Commonly asked questions
1. What is the purpose of a Windows Server?
Windows Server OSs are intended to share server-related services with multiple users and avail extensive administrative control of corporate networks, data storage, and applications.
2. How can I locate my Windows Server?
To find your server, first, select "PC and devices." Next, click on "PC info." Right under Windows, check your PC's Windows version and edition. Under PC, look for "System type," where you'll be able to determine whether your desktop is running on the Windows 64-bit or 32-bit version.
3. Is a server the same as a computer?
No, a server is different from a computer because it is a different kind of computer. By definition, a server is a machine that processes requests from other computers that are all plugged into one system. This is the primary difference between a standard computer and a server machine.

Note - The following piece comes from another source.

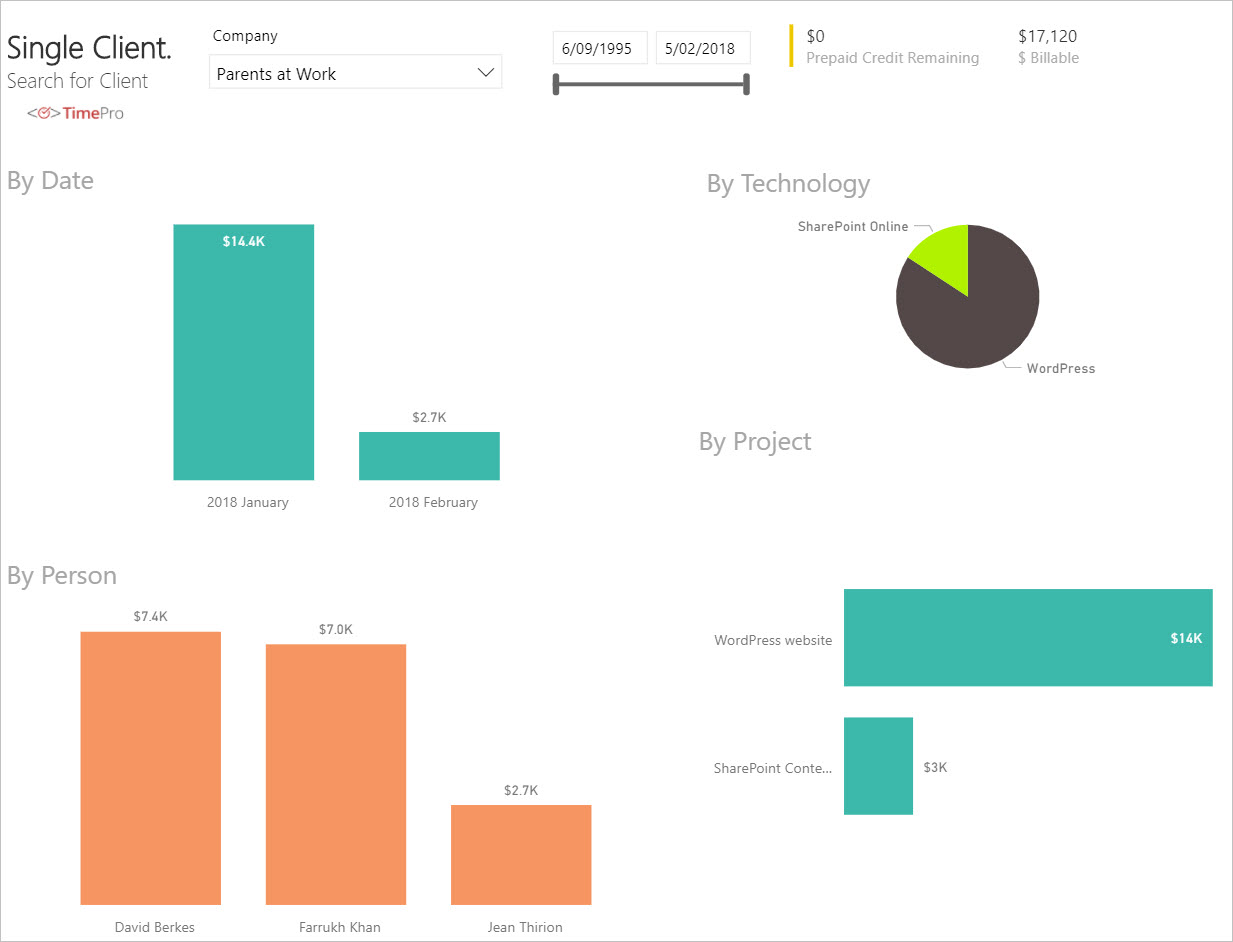
Task: Click the By Technology chart title
Action: [787, 183]
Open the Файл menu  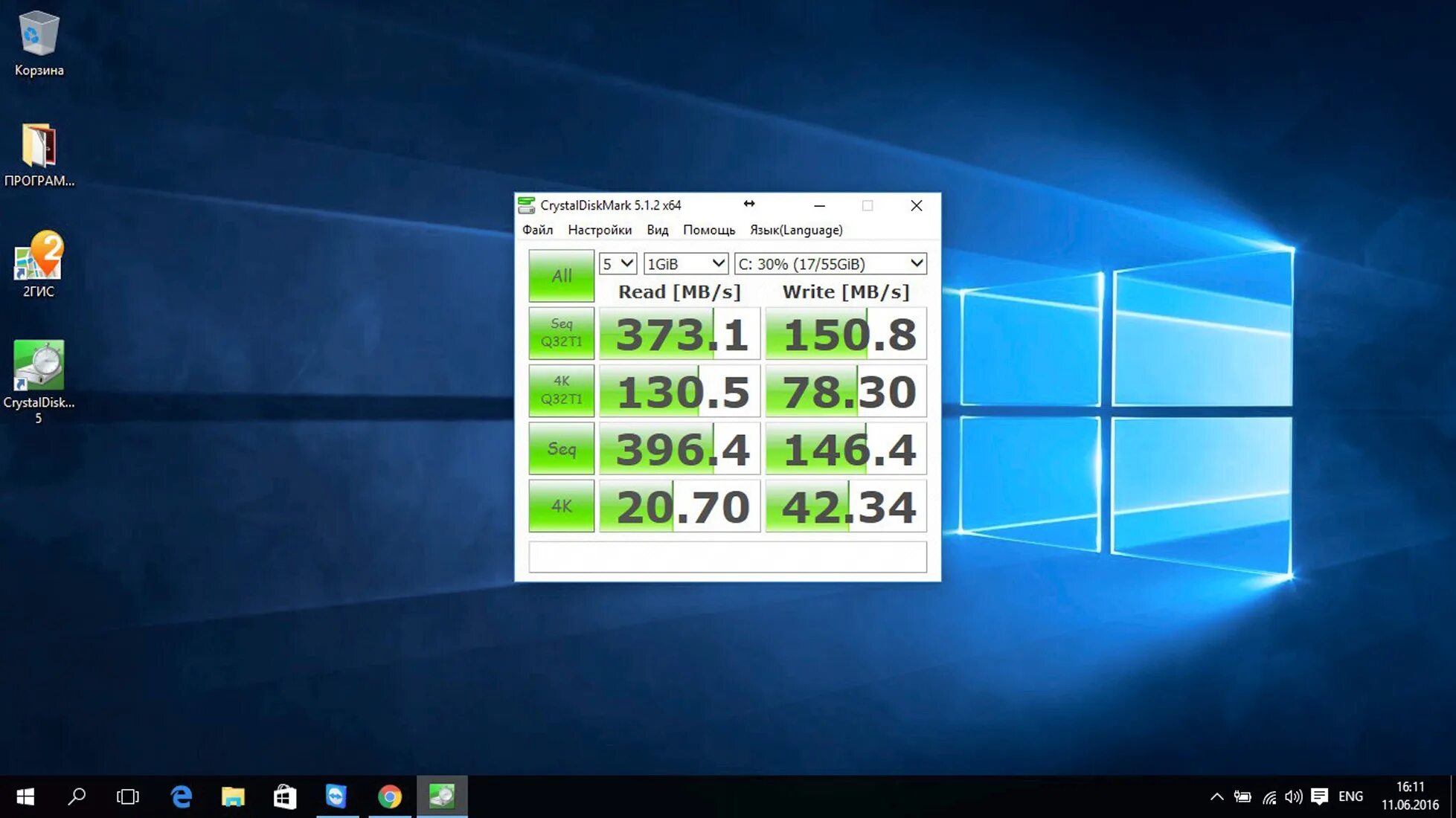[x=537, y=230]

4. What is the latest Windows Server OS version?
That is the Windows Server 2019 by Microsoft.
5. Can users install Windows Server on their desktops?
While you can install this server on your desktop, it is not wise. Typically, servers run 24/7, while in contrast, your desktop/laptop shouldn't. Therefore, it would be better to custom fit your PC with a quality Server HDD.
The bottom line
Some people are not very enthusiastic about getting the latest software versions, especially since newly-released applications tend to be unstable. Because Windows Server provides 10-year support with every software purchase, it wouldn't be sustainable nor necessary to purchase the latest version every time it is released. Microsoft Windows Server is a good server, and your current version should be able to meet your business needs.